How to trouble shoot crash?

Asked by Adrian Mariano

After a while (a few minutes? an hour?) my newly installed Ubuntu running 15.04 freezes. I get no mouse cursor, the keyboard is not responsive, even to ctrl-alt-F# to switch to a different terminal. The mouse is still on (red light). I tried replugging devices with no effect.

How can I troubleshoot this failure?

The machine is still up: I can ssh in from another host. I did this and started killing processes. In fact, I killed all user processes (except my ssh) but I still don't regain control of the console. I tried to kill X and it is listed as defunct but I still don't get the console back.

Any suggestions on how to regain control of my console and/or figure out what is going on and how to stop this crash from happening?

Question information

Language:
English Edit question
Status:
Expired
For:
Ubuntu Edit question
Assignee:
No assignee Edit question
Last query:
Last reply:
Revision history for this message
actionparsnip (andrew-woodhead666) said :
#1

I test the RAM using Memtest86 from Grub as a good starting point. Red means some or all RAM is bad

Revision history for this message
Adrian Mariano (adrign) said :
#2

Tested the RAM and passed with no errors. Any analogous way to test the video card? When the crash happens the machine is still running, since I can connect remotely. Only (?) the display is frozen. Note also that the machine worked, apparently without any problems, under Windows.

Revision history for this message
actionparsnip (andrew-woodhead666) said :
#3

If you install openssh-server can you connect from another PC via SSH

The fact it worked under Windows is of little value. You could have wiped Windows off, installed Linux and then the HDD fails. Doesn't mean Linux is to blame.

Revision history for this message
Adrian Mariano (adrign) said :
#4

Yes, I can connect from another computer via ssh. So what? As I already noted, when the console is frozen I can still ssh in from other machines without trouble. And again as I previously noted, I tried to kill processes to regain control of the console and could not find a process whose death gave me the console back. Even after all the processes associated with the console login are gone, and I send Xorg a kill signal, the console remains frozen.

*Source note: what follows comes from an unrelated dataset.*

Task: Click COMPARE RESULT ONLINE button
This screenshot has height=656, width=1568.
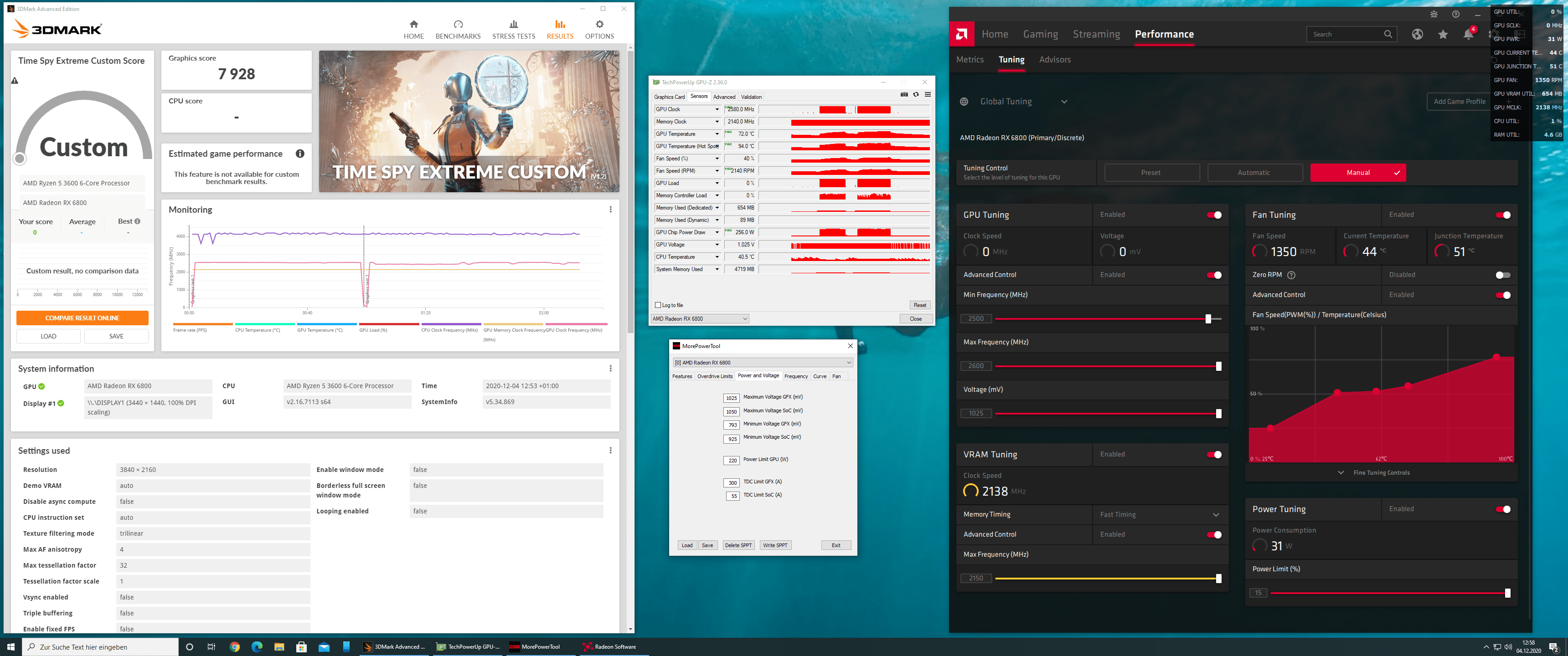Action: click(82, 318)
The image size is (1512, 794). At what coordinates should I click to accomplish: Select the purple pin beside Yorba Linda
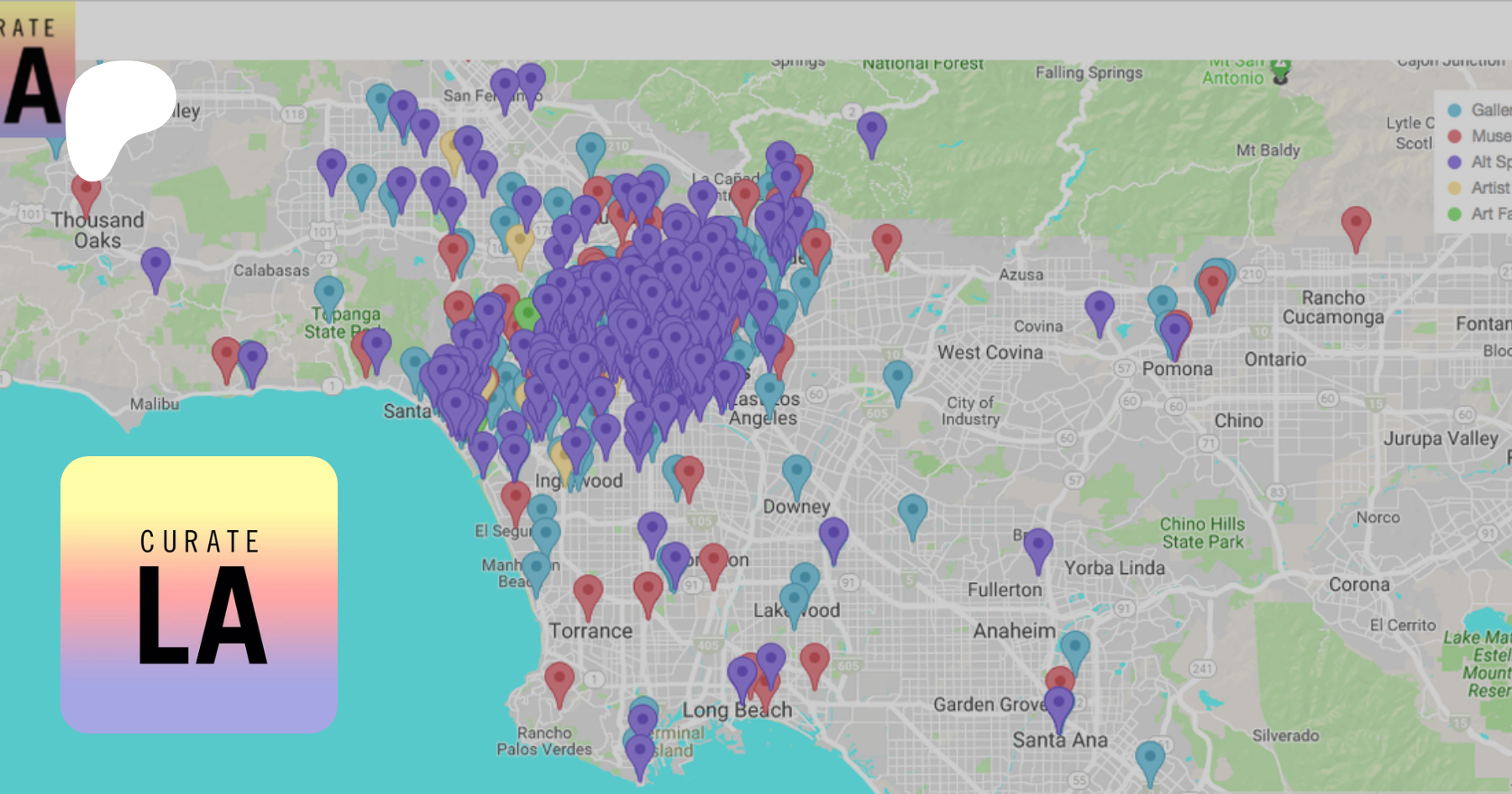click(x=1037, y=546)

While it is *possible* that the machine worked just fine for years and then experienced catastrophic hardware failure the moment after I installed Linux, it is exceedingly unlikely. Therefore, the fact that the machine worked under windows is information that may help understand the problem. Most types of hardware failure are going to cause trouble for both Windows and Linux.

Revision history for this message
actionparsnip (andrew-woodhead666) said :
#5

If you can ssh in, run:

dmesg

As well as the last few lines of /var/log/Xorg.0.log

Revision history for this message
actionparsnip (andrew-woodhead666) said :
#6

It's not exceedingly unlikely at all. It's a perfectly reasonable suggestion and does happen. In fact installing a new operating system puts great wear on the drive compared to regular usr so is more likely. Think about it.

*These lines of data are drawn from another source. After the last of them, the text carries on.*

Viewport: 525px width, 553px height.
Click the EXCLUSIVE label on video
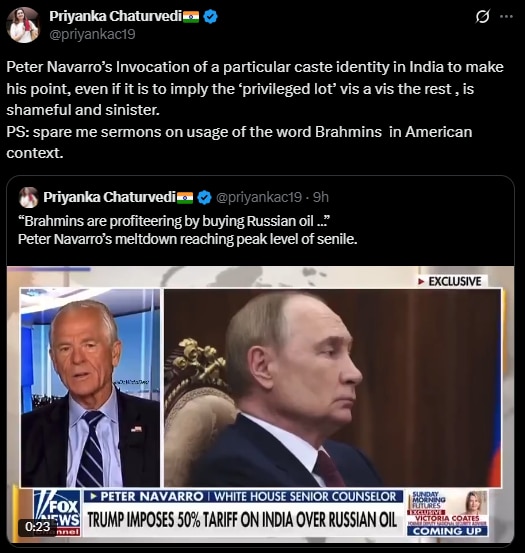coord(450,281)
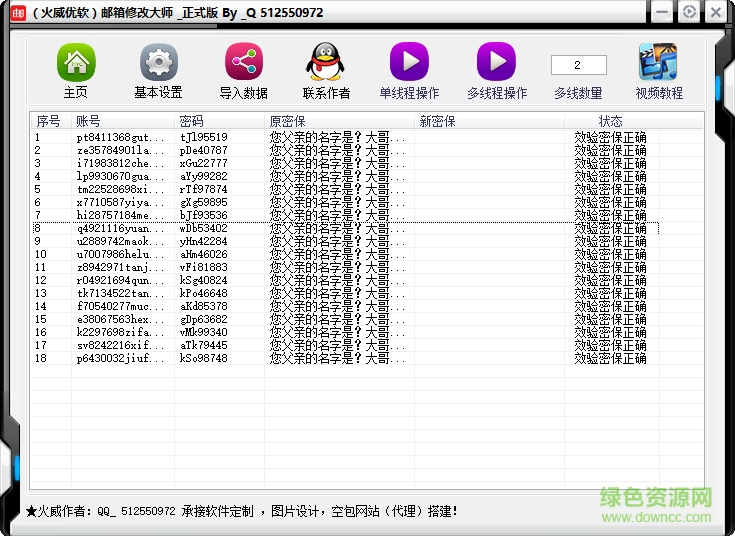Click the title bar settings gear icon
The image size is (735, 536).
(689, 12)
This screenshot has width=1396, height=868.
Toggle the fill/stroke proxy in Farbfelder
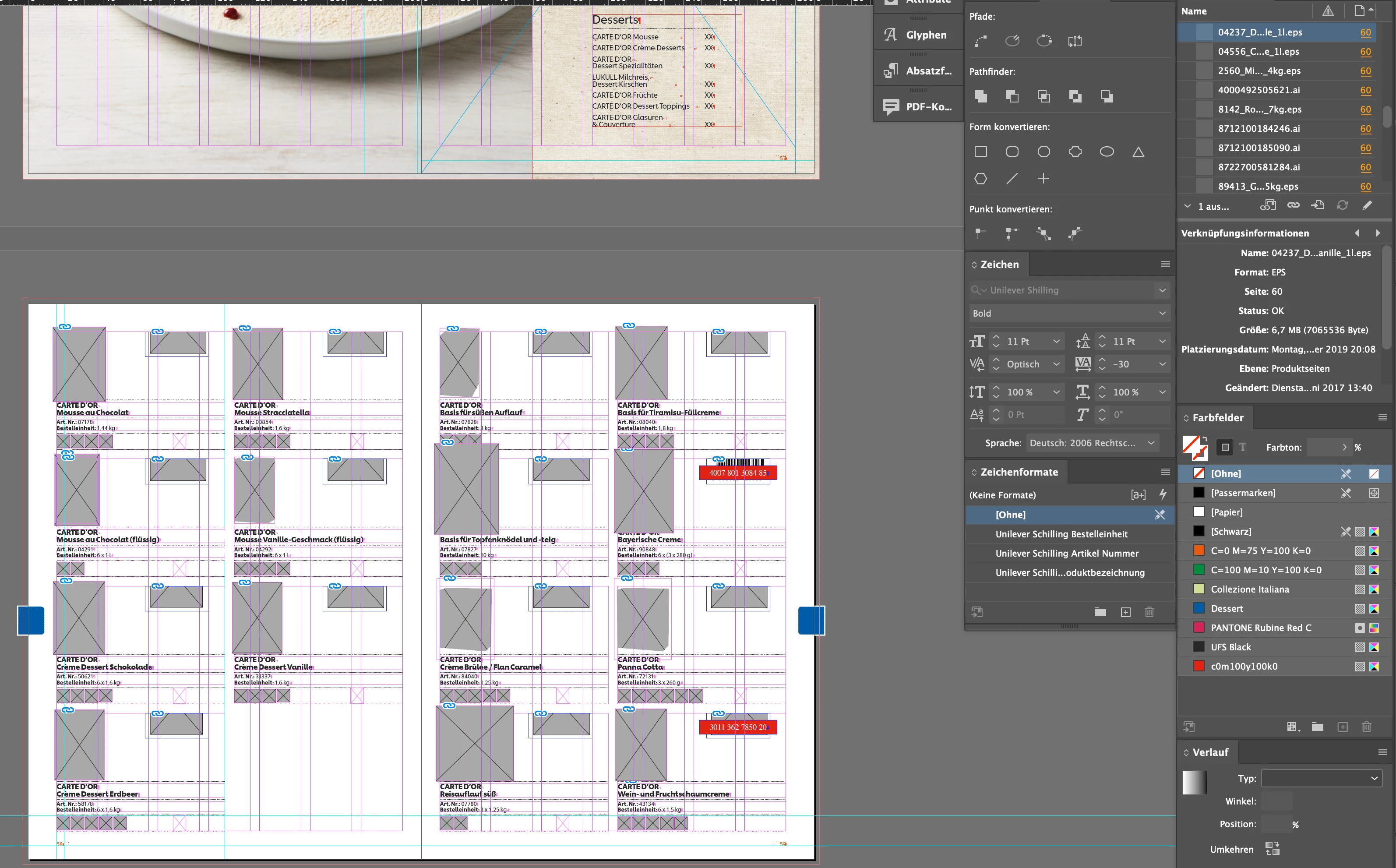pos(1195,447)
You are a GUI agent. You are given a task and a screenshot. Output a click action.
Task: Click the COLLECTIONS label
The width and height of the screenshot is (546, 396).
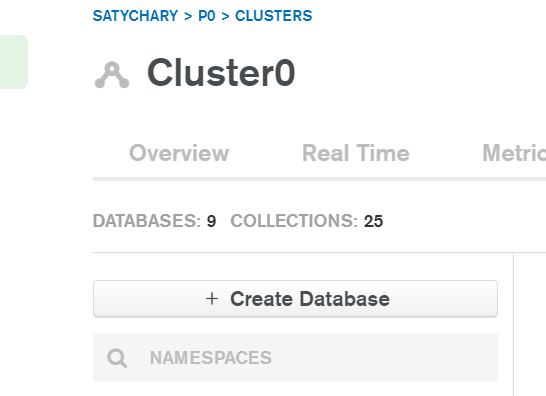coord(294,221)
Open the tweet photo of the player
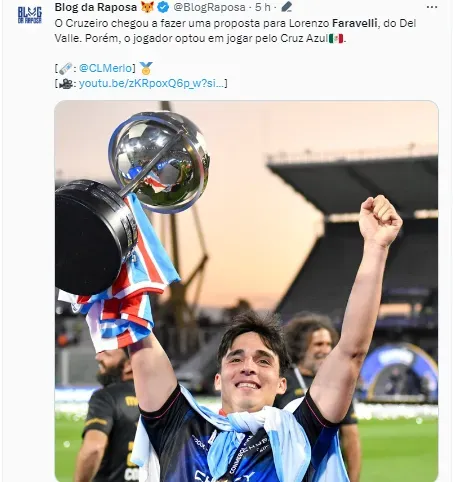This screenshot has height=482, width=453. click(246, 291)
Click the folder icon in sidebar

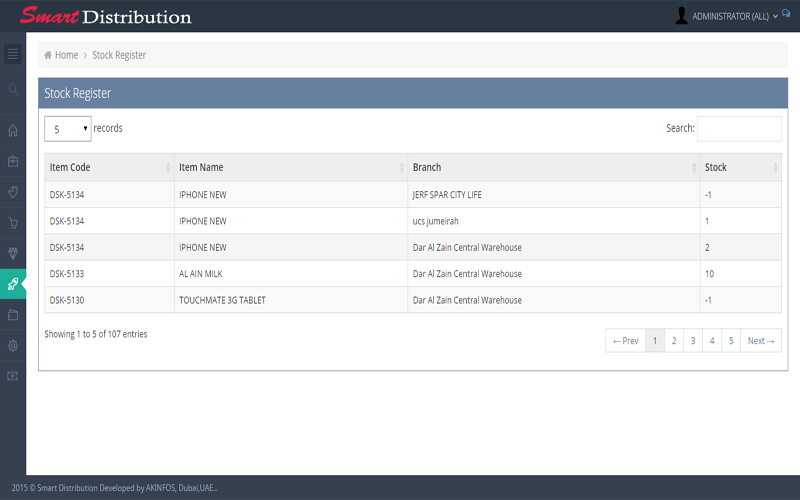[x=13, y=314]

Revision history for this message
Adrian Mariano (adrign) said :
#7

It's not at all obvious to me that installing an OS will "put great wear" on the drive compared to regular use. It depends on how drives fail. Years ago, the thing that my systems administrator feared most was powering drives off because apparently they would frequently fail when powered on---I guess due to wear in the bearings, which happens independently of writing.

In any case, I ran 'e2fsck -c -c' on the disk. It did give the message "updating bad block inode" and then later "FILE SYSTEM WAS MODIFIED". But it didn't give information about how many bad blocks it found.

It took quite a while for the system to crash again. (The previous time it crashed within a few minutes of being booted.) I did see in syslog the following:

Jul 2 08:07:11 babbage whoopsie[621]: [08:07:11] Parsing /var/crash/linux-image-3.19.0-21-generic.218508.crash.
Jul 2 08:07:11 babbage whoopsie[621]: [08:07:11] Uploading /var/crash/linux-image-3.19.0-21-generic.218508.crash.
Jul 2 08:07:11 babbage whoopsie[621]: [08:07:11] Sent; server replied with: Couldn't connect to server
Jul 2 08:07:11 babbage whoopsie[621]: [08:07:11] Response code: 0

It appears, actually, like it's making periodic unsuccessful attempts to upload this file. I wonder if it is a proxy configuration issue.

When it did finally crash I looked at Xorg.0.log and it showed no messages of note. I didn't see anything in syslog either. (The last message appears to be something about restarting the CUPS service.)

Revision history for this message
Launchpad Janitor (janitor) said :
#8

This question was expired because it remained in the 'Open' state without activity for the last 15 days.